Even with these monumental tasks, the day-to-day responsibilities of public safety required our response. Thus far this year, we have responded to over 8,000 calls for service, many of which occurred simultaneous to the previously mentioned events. Garfield County encompasses over 3,000 square miles. Our population corridor runs from the west county line past Parachute east to El Jebel. Our most dense population spans over 300 square miles. The unincorporated population of our county is over twice the size of our largest city, over 20,000 people. In essence, the county sheriff’s deputies patrol a city this size.
We have always strived to serve our citizens in the finest manner possible. Customer service is our highest priority. With the same or less number of deputies patrolling our county than most small towns have patrolling their 3- or 4-square-mile territories, our deputies work extremely hard for me on your behalf. Some, who have chosen a lesser commitment, have gone on to other agencies; others, who have fallen short of the commitment, have been asked to leave and now work elsewhere. But the strong and committed members of this department have strived to excellence on your behalf and to them I wish to say “thank you.” They are the greatest among public servants and their sacrifice is more than most will ever know.

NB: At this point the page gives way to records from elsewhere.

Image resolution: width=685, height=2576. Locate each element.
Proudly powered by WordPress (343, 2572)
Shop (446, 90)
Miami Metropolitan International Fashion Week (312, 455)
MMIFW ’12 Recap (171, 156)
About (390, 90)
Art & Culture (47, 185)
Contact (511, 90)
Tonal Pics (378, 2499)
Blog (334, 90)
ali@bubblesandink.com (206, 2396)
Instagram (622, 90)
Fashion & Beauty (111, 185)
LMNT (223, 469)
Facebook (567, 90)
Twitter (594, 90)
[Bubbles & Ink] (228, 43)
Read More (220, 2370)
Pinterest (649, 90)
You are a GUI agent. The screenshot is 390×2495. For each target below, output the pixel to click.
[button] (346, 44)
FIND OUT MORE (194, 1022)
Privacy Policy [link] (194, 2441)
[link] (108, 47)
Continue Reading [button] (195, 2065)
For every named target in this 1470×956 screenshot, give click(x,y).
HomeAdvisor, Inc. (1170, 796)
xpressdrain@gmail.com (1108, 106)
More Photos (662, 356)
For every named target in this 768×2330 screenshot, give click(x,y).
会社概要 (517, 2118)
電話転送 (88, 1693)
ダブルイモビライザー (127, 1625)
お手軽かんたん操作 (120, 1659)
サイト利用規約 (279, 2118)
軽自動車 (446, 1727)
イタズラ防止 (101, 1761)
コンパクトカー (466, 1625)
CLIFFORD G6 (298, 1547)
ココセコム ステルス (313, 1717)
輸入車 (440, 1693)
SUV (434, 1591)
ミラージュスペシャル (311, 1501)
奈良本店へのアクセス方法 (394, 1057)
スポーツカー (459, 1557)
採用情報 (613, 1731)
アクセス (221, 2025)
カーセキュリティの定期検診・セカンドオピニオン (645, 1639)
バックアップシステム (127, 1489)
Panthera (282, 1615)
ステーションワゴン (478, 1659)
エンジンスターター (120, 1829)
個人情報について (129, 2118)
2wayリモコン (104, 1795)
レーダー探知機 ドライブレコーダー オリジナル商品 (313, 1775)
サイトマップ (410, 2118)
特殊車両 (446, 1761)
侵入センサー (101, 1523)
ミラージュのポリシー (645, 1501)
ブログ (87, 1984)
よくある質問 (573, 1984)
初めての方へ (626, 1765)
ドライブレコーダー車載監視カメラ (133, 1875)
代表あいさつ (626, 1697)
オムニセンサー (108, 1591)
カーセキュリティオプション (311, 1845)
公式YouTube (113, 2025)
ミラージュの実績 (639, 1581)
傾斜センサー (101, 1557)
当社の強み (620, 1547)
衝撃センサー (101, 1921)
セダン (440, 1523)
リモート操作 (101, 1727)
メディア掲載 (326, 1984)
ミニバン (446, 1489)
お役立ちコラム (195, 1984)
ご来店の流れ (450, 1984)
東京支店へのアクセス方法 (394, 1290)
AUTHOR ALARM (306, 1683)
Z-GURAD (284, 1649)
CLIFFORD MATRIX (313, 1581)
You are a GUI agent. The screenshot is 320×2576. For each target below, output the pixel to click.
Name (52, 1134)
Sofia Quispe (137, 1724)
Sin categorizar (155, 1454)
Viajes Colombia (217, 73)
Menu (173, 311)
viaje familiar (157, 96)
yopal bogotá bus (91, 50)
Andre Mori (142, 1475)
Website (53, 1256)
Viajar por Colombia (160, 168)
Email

Our past eight years have met with countless accomplishments. I would be proud to share them in detail with anyone who wishes to ask. They are far more than I could ever express in this print. You have invested heavily in me. I, in return, have invested heavily in making the sheriff’s office one of the finest public safety agencies in our state.
During these final weeks, you will hear vague rhetoric from our opponent implying shortfalls of the sheriff and his office. After all, this is politics. But I ask you to carefully consider the highlights of what we have mentioned above. I know that you will sift through the political agendas and find truth – that our service has been and will continue to be about you. After all, public safety shouldn’t be about politics, it’s about people.
Thanks for being there for us.
– Sheriff Tom Dalessandri : “the People’s Sheriff.”
Incumbent Tom Dalessandri is the Democratic candidate for Garfield County sheriff.